Does the New York Times have a Liberal Bias?
If you look at liberal blogs such as firedoglake or Eschaton you will find post after post detailing examples of the media supposedly showing anti-liberal bias.
To clarify my original comments, I am singling out the New York TImes for criticism, not the media in general. And this is why the title to this commentary is “Is the New York Times a Liberal Newspaper?” and not “Are the media liberally biased?”
I felt my response was off-topic enough to deserve a new comment thread. And really there are two issues here: Is the paper biased liberally? And what exactly does “liberal bias” (or another other type of bias) really mean? To answer the first half of the question, let’s see what the New York Times itself has to say about the topic.
The first New York Times Public Editor, Daniel Okrent, wrote a commentary on this very question, appropriately labeled “Is The New York Times a Liberal Newspaper?” To which his immediate answer is “OF course it is.” He goes on to say:
I’ll get to the politics-and-policy issues this fall...for now my concern is the flammable stuff that ignites the right. These are the social issues: gay rights, gun control, abortion and environmental regulation, among others. And if you think The Times plays it down the middle on any of them, you’ve been reading the paper with your eyes closed.
Then there are media studies such as this one, A Measure of Media Bias. On a scale of 0 to 100, with 15 being a Republican, 50 a Centrist and 85 being Democrat, the New York Times was given a score of 73.7, making it the second most liberal newspaper considered.
In interpreting this study, it’s important to note that what was being studied were news articles and not editorials. Thus, some newspapers like the Wall Street Journal, may appear somewhat conservative when viewed strictly from the content of editorials, may end up being much more liberal when only the content of newspaper articles are considered.
So yes, I think it’s fair to appropriately label the New York Times as one of the most liberal papers out there.
The second part of the question is what does it mean to be biased, liberally or otherwise?
To answer this, I start with the observation that no organization is strictly monolithic. Not everybody on in the organization has exactly the same political leanings, so some stories will come out more conservative and others more liberal, and the bias of the article usually tracks with the author(s) of a given article regardless of the mean tendency of the paper. [There are times, like with the Bush Sr - Clinton campaign, where it is documented that some editors clamped down and refused to run further negative articles about Clinton. I would argue that these are more the exception than the norm.]
What bias means in practice is that not all articles will have the same bias. Thus, by selecting for a particular reporter, you can find articles that will be more liberal or more conservative, depending on how that person’s personal views fit in with the organization’s in general.

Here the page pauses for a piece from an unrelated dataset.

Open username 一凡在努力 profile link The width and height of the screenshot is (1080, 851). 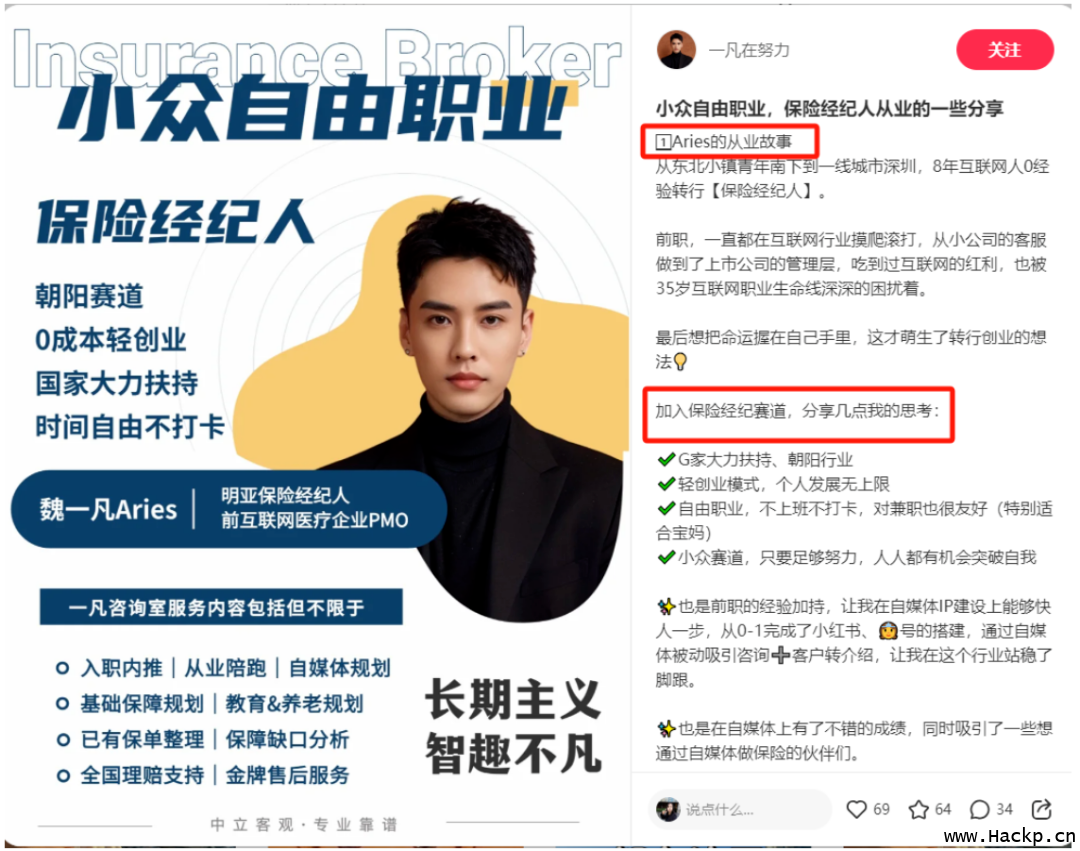point(749,50)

Finally, you need to factor in that the bias of a paper shifts depending on the current public consensus and other factors such, that is it is just the same thing that affects our individual biases on almost any topic that will from time to time affect a given newspapers net bias.
All of this can be put together probabilistically. For example, we might say “for a given article in the New York Times, three out of four times one might expect that article to be biased liberally”.
But the bottom line is yes, the New York Times is liberally biased, and what that means in practice is that for the most part the articles you will find in it favor liberals and therefore the Democratic Party in general.
I don’t have any beef with it being a liberal newspaper. It’s their business how they want to run their paper. However, there’s a difference between bias and dishonesty.
When a news article deliberately mischaracterizes the contents of a memo in order to shape public opinion (as I feel they have done on a number of times in the past), they are doing a disservice to their readers. And when this mischaracterization affects national policy, then it is a disservice to the nation as a whole.